Employees and officers at every level, in every department and at every location have a responsibility to speak up when they believe that they have knowledge or suspect that fraud is being committed. As soon as it is learnt that a fraud or suspected fraud has taken or is likely to take place, they should immediately apprise the same to the concerned party as per the current procedures in place.

All the frauds detected by any department/or detected by any person with knowledge of confirmed, attempted, or suspected fraud or any person who is personally being placed in a position by other person to participate in the fraudulent activity shall be reported to the functional head from the detection of any confirmed, attempted, or suspected fraud.

Any one (full time and part time employees or persons appointed on ad hoc/ temporary/ contract basis, trainees, apprentices, representatives of vendors/ suppliers/ contractors / consultants /service providers or any other third party doing any business with the Company) as soon as he / she comes to know of any fraud or suspects a fraud or notices any other fraudulent activity, he/she must report such incident(s) immediately without delay to the Compliance team in writing in below mentioned ways:

The Head of Fraud Investigation Unit/ or any other authorised person, is entrusted with the full authority for the investigation of all suspected/actual fraudulent acts as defined in this policy. He will take the necessary support from all concerned departments, external outsourced investigation agencies, and forensic experts, etc for investigation, if required. Moreover, the PO/ head of Fraud Investigation Unit has the power to form a team from case-to-case basis and such investigation team will be given all the rights, authority to investigate, any company’s books, desk, cabinets, storage, emails, files, or access, to any premises etc., whatsoever to investigate the case.

Timeline for completion of Investigation:

The investigations shall be completed normally within forty-five (45) days from the disclosure or discovery of the fraud case and be extended to Sixty (60) days in exceptional cases. However, the Investigating unit has the discretion to extend the duration of the investigation, depending upon the complexity of the case.

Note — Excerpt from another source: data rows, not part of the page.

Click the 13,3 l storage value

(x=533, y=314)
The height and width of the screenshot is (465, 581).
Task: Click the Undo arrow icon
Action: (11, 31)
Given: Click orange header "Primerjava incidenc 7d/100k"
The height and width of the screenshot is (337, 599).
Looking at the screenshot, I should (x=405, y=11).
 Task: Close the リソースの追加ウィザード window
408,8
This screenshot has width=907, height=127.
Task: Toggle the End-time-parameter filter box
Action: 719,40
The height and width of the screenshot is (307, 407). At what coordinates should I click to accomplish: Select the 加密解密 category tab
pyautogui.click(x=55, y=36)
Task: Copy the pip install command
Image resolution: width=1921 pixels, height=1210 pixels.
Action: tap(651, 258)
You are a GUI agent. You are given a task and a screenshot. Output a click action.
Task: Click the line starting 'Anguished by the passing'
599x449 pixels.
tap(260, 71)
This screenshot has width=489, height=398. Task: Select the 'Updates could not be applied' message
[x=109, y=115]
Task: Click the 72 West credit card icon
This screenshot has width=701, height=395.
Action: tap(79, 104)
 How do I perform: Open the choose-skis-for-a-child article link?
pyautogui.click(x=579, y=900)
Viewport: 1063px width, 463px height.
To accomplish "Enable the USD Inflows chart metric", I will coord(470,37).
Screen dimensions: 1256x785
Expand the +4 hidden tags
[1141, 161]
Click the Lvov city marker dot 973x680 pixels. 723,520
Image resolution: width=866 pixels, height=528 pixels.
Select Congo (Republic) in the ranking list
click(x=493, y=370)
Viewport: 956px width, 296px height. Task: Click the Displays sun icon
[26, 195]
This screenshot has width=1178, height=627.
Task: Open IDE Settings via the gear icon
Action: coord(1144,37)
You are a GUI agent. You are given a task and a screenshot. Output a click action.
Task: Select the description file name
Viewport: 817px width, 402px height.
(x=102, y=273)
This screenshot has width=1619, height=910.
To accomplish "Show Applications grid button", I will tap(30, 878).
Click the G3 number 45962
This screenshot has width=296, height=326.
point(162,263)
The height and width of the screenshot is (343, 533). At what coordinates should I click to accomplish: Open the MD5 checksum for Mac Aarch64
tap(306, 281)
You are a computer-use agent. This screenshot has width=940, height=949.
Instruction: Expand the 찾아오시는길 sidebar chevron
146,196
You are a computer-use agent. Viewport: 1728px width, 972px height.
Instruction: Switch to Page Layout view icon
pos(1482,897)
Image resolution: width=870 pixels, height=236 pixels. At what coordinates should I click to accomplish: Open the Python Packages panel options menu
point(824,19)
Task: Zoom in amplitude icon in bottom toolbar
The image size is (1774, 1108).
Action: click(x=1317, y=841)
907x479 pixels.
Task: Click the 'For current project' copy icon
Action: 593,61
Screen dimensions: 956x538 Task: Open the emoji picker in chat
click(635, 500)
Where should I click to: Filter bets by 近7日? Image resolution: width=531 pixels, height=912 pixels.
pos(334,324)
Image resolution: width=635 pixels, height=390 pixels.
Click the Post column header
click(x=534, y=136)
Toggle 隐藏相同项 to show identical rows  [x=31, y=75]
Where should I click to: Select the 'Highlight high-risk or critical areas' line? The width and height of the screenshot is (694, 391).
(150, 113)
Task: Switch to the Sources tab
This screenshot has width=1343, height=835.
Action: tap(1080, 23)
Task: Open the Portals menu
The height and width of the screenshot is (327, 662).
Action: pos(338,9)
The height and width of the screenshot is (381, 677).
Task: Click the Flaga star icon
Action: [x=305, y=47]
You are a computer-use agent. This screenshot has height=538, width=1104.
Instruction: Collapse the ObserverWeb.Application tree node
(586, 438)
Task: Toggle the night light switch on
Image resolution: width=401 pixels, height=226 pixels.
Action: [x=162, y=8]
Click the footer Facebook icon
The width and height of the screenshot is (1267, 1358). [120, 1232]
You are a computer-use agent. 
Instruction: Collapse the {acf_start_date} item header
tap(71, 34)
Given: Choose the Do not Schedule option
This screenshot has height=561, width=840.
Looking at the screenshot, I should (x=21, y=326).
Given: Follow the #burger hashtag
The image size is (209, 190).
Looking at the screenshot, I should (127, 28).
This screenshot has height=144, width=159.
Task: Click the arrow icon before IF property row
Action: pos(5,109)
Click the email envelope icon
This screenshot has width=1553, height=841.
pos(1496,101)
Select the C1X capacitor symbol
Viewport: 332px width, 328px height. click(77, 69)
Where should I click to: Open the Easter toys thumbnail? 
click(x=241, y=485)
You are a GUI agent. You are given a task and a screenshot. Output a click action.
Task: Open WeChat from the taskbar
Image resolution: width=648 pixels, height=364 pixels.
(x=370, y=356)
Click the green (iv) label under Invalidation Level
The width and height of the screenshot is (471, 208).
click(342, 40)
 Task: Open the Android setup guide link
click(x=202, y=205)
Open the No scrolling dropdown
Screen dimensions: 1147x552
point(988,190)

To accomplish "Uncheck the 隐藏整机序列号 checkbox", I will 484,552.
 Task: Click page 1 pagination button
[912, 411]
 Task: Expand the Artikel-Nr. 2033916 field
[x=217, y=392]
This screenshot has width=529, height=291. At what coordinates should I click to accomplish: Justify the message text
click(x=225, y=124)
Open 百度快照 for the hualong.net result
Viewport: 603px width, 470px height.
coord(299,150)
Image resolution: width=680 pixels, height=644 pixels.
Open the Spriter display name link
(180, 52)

The conclusion and results of the investigations must be duly documented in writing. The fraud report regarding the results of the investigations and the corrective actions shall capture at least the fraud incident description, the fraud perpetrator details, the estimated fraud loss and recovery amounts, the controls implications, and the resolution. Management is responsible for resolving fraud incidents. The fraud report along with the recommendation is shared with the Legal and Compliance team for final decision.

Once investigations are completed and risk findings are identified, thereafter the Legal team shall initiate and take necessary action by approaching Law Enforcement Agencies, whenever appropriate

The Company has zero tolerance policy towards fraud. The Company shall take legal and penal actions in case any employee/ or anyone associated with the Company is found to be involved in any kind of fraud. The following actions shall be taken in response to an alleged or suspected incident of fraud:

All employees shall cooperate fully with an investigation into any alleged or suspected fraud.

CREATION OF DATABASE

Fraud Investigation Unit will prepare and maintain all the records pertaining to the fraud such as name of the personnel; fraudulent act undertaken by him/her; decision of the company etc.

If required, this data base may be circulated among the industry to establish a well-informed and safe environment.

OWNERSHIP AND REVIEW

This policy is owned by Compliance team of the Company, and it shall be reviewed at least annually or whenever required by Board of Directors of the Company

COMMUNICATION PLAN

Company will maintain an effective communication plan to keep employees, stakeholders, and regulatory authorities informed about fraud prevention measures, incidents, and outcomes of investigations.